_TASKS AND EXERCISES_.
a - Answer these questions from the VC data stack excerpt.
(i) At which venture capital firm is Andre Retterath a partner?
(ii) Since what year has he led that firm's data infrastructure strategy?
(iii) According to Insight 1, what should engineering resources be reserved for?
b - Translate this sentence from the VC data stack excerpt into Spanish: "Reserve engineering resources for proprietary, non-replicable systems."
c - Write the next part of the VC data stack excerpt, picking up right after its final quoted line.

4. People Identified

Andre Retterath

  • Description: Partner at Earlybird Venture Capital; author of the Data Driven VC newsletter
  • Why mentioned: Author of the article; has led Earlybird's data infrastructure strategy since 2017 and published multiple benchmarking studies on VC data providers
  • Quote: "In today's episode, I share what our external data stack actually looked like, what our 2025 benchmark revealed, why we migrated to Harmonic as our primary data backbone, and where we believe the real edge in data is moving."

5. Operating Insights

Insight 1: Apply a "Buy vs. Build" Filter to Every Element of Your Data Stack

The clearest tactical framework in the article: if a capability doesn't generate differentiated alpha and can be purchased off the shelf, stop building it internally. Reserve engineering resources for proprietary, non-replicable systems.

"If something does not generate alpha and is available to buy, buy it."

_SUPPLIED INFORMATION_.
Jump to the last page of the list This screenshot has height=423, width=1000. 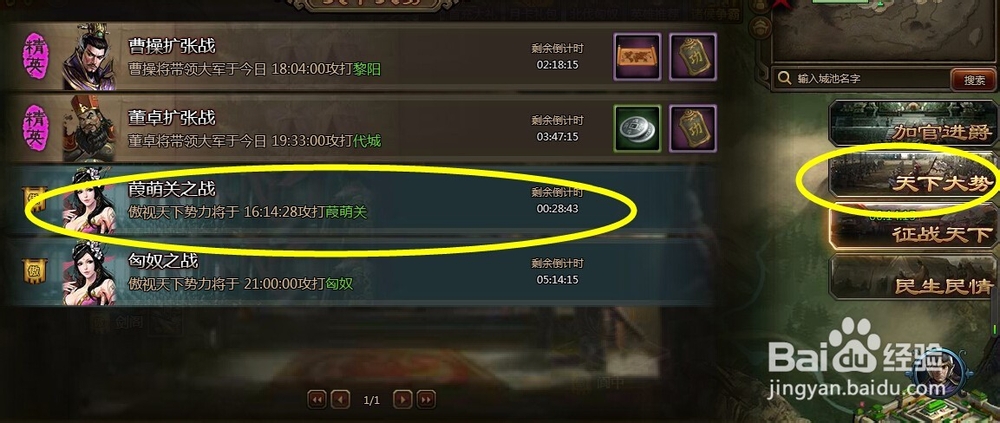(x=426, y=400)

_OUTPUTS IN ORDER_.
a -
(i) Earlybird Venture Capital
(ii) 2017
(iii) Proprietary, non-replicable systems

b - Reserva los recursos de ingeniería para sistemas propietarios y no replicables.

c -
Application: Audit your current data and tooling stack. Any vendor or internal build that is directionally replicated by a consolidating platform (like Harmonic) is a candidate for elimination. Redeploy that engineering capacity toward activating proprietary internal data.


Insight 2: Document IC Rejections as Rigorously as Wins — They Are Training Data for Firm "Taste"

Most firms track portfolio companies and deal memos. Few systematically document why they passed. Earlybird treats rejection data as the core input for reinforcement learning — surfacing not just high-probability opportunities, but ones most likely to clear the firm's specific investment committee.

"100k+ documented decisions with reasons for excitement or rejection. That data drives the reinforcement learning, codifying the 'taste of Earlybird' and prioritizing not only high 'probability of success' opportunities, but the subset of those which are most likely to go through our IC."

Application: Start logging structured pass reasons in your CRM today. Even a small firm with 500 documented IC outcomes has a meaningful proprietary dataset within a few years.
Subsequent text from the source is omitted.